1Step 1: Identify the product structure
The function is written as a product: \[ f(x) = x^2 \cdot (1 + x^2)^{1/2}. \]Here we recognize two functions: \( u(x) = x^2 \) and \( v(x) = (1+x^2)^{1/2} \). We will use the product rule to differentiate, which states \[ (uv)' = u'v + uv'. \]
2Step 2: Differentiate the first function, \( u(x) \)
Differentiate \( u(x) = x^2 \). The derivative is found using the power rule: \[ u'(x) = \frac{d}{dx}(x^2) = 2x. \]
3Step 3: Differentiate the second function, \( v(x) \)
Differentiate \( v(x) = (1+x^2)^{1/2} \) using the Generalized Power Rule. Recall the Generalized Power Rule states \[ \frac{d}{dx}(g(x)^n) = n \cdot g(x)^{n-1} \cdot g'(x). \]Here, \( n = \frac{1}{2} \) and \( g(x) = 1 + x^2 \), thus \[ g'(x) = 2x. \]So, \[ v'(x) = \frac{1}{2}(1 + x^2)^{-1/2} \cdot 2x = \frac{x}{(1+x^2)^{1/2}}. \]
4Step 4: Apply the product rule
Use the product rule to find \( f'(x) \):\[ f'(x) = u'v + uv'. \]Substituting the differentiated parts:\[ f'(x) = (2x)(1 + x^2)^{1/2} + (x^2)\left(\frac{x}{(1+x^2)^{1/2}}\right). \]
5Step 5: Simplify the expression
Simplify the expression:1. For the first term: \( 2x(1 + x^2)^{1/2} \).2. For the second term: \( x^3/(1+x^2)^{1/2} \).Combine over a common denominator:\[ f'(x) = \frac{2x(1+x^2) + x^3}{(1+x^2)^{1/2}} = \frac{2x + x^3}{(1+x^2)^{1/2}}. \]
Key Concepts
Product Rule in CalculusUnderstanding DerivativesThe Role of Calculus
Product Rule in Calculus
When dealing with derivatives, the product rule is an essential tool. It helps us differentiate functions that are multiplied together. In our example, the function was given as a product of two parts: \( u(x) = x^2 \) and \( v(x) = (1+x^2)^{1/2} \). The product rule formula is \( (uv)' = u'v + uv' \), which says the derivative of a product is the derivative of the first function times the second function, plus the first function times the derivative of the second function.

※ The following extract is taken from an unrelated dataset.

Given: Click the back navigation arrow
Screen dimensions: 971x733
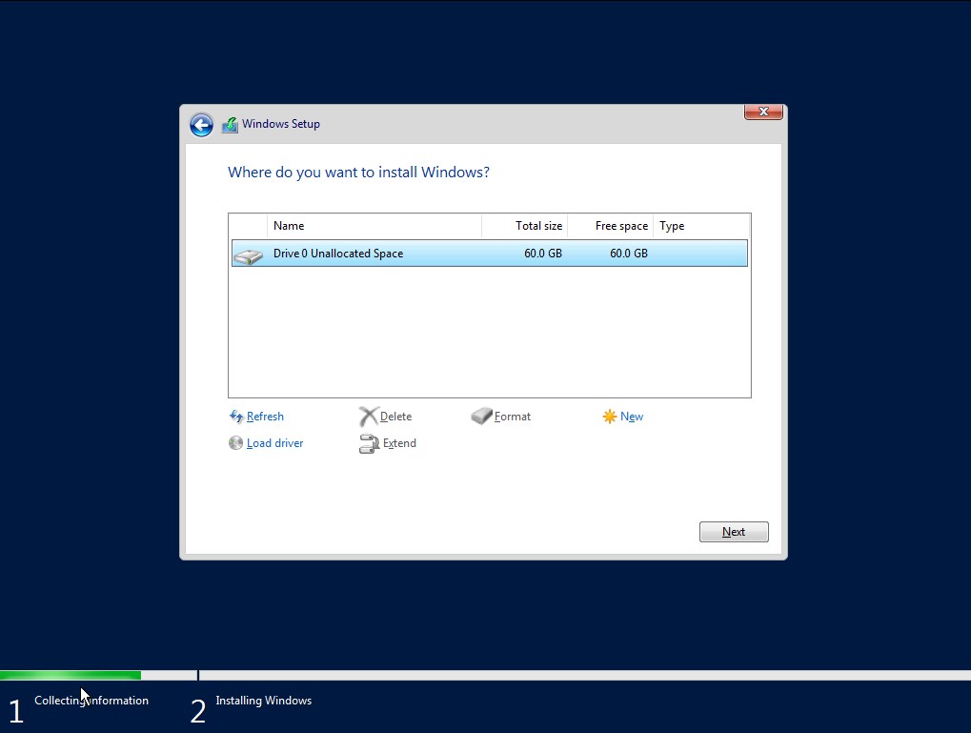Looking at the screenshot, I should point(201,125).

This approach ensures each part of the product is taken into account, allowing us to find a complete derivative.
This approach ensures each part of the product is taken into account, allowing us to find a complete derivative.
- The first step is identifying each function involved in the product.
- Next, differentiate each function separately.
- Finally, plug the results into the product rule formula.
Understanding Derivatives
A derivative is a key concept in calculus that represents the rate at which a function changes at a given point. It provides a measure of how a function responds to changes in its input.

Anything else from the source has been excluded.